Input Data Specification

Case Data Format

The primary input to the Acestor pipeline is the district-level daily dengue case data, stored in datasets/cases_district_daily.csv.

File Location

datasets/cases_district_daily.csv

File Format

The file is a comma-separated values (CSV) file with the following structure:

Column Specifications

Case Data Columns

Column Name

Data Type

Description

state.name

String

LGD Standard Name of the Indian state (e.g., “CHHATTISGARH”, “MAHARASHTRA”)

district.name

String

LGD Standard Name of the district within the state (e.g., “BALOD”, “DURG”)

date

String

Date of the observation in DD/MM/YYYY format (e.g., “01/05/2025”)

samples_tested

Integer

Number of samples tested for dengue on that date in the district

case

Integer

Number of confirmed dengue cases on that date in the district

state.ID

String

LGD Standard identifier for the state in the format state_lgd-code (e.g., “state_22”)

region_id

String

LGD Standard identifier for the district/region in the format district_lgd-code(e.g., “district_646”)

Data Characteristics

  • Temporal Coverage: Model performs better with more amount of data - Threshold calculation logic is of 2 types. One using historical data and other using past n weeks data. So data must either be recent upto current day, or there must be data of previous years for the model to work accurately.

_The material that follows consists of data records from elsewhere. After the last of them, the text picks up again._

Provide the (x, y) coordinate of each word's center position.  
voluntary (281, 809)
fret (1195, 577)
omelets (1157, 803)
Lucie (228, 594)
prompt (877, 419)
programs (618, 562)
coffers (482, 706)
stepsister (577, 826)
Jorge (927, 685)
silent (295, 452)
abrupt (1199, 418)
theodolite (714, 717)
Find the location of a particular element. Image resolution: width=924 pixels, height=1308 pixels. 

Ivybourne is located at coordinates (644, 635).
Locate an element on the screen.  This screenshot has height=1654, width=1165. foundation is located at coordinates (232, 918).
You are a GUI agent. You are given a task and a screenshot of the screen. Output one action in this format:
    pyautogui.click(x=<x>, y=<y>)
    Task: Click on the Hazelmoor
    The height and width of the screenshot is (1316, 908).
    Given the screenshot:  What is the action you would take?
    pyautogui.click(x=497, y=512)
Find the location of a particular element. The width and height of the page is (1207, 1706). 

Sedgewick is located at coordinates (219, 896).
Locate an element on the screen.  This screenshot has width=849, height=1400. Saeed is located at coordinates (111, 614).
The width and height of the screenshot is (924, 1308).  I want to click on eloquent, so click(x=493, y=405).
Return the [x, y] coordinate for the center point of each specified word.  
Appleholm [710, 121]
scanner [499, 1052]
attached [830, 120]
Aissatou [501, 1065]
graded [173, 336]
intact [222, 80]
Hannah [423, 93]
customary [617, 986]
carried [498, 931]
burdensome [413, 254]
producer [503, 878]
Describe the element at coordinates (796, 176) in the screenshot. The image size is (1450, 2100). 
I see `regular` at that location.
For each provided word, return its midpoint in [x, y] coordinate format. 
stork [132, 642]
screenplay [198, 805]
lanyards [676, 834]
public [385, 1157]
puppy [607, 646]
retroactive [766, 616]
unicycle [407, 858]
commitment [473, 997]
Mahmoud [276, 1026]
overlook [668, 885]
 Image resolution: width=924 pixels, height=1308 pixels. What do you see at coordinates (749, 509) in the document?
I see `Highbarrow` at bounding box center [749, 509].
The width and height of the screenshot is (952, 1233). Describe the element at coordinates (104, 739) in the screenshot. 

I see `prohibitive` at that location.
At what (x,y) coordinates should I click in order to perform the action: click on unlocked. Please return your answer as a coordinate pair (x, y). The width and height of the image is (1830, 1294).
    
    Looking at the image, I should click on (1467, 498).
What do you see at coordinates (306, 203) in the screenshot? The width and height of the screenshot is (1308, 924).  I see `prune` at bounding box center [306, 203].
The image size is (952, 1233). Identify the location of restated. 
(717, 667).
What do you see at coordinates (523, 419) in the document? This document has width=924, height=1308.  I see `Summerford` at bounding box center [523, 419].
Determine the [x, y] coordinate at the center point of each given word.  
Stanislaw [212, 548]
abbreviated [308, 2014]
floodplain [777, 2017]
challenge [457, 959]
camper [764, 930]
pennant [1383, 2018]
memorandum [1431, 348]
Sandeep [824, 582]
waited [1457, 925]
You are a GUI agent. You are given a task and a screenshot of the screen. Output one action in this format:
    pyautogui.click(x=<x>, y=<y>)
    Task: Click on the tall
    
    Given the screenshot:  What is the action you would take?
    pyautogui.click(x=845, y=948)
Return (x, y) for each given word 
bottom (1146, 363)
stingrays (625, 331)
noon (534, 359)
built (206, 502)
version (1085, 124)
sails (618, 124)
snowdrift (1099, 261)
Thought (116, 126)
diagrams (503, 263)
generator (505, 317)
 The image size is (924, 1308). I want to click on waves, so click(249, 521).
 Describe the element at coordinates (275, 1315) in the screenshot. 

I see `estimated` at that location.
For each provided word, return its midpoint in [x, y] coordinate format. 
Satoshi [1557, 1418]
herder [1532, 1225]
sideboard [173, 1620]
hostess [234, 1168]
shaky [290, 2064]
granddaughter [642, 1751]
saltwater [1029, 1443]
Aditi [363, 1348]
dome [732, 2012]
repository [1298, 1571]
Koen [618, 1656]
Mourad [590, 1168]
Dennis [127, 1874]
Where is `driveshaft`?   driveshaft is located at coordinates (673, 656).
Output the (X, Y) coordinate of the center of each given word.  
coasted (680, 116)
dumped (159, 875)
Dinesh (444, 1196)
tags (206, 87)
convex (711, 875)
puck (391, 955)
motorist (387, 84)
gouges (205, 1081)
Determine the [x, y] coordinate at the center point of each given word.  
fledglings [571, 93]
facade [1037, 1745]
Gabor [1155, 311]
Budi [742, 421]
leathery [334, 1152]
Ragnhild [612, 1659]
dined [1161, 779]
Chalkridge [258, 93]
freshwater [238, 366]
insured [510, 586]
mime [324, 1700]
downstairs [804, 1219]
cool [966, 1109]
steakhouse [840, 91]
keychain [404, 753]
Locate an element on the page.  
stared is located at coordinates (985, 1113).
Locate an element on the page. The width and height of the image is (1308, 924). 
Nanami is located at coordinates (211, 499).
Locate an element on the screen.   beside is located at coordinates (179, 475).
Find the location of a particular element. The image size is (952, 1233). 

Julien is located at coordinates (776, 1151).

  • Spatial Granularity: District level

  • Geographic Scope: Indian states and their districts

  • Primary Metrics:

    • Number of samples tested per day

    • Number of confirmed dengue cases per day

Example Records

state.name,district.name,date,samples_tested,case,state.ID,region_id
CHHATTISGARH,BALOD,01/05/2025,1,0,state_22,district_646
CHHATTISGARH,BALODABAZAR-BHATAPARA,01/05/2025,3,0,state_22,district_644
CHHATTISGARH,DURG,01/05/2025,22,0,state_22,district_378

Data Quality Notes

  • Case Values: Case counts are non-negative integers

  • Date Format: All dates follow the DD/MM/YYYY format

  • Identifiers: Both state.ID and region_id are based on LGD Standard.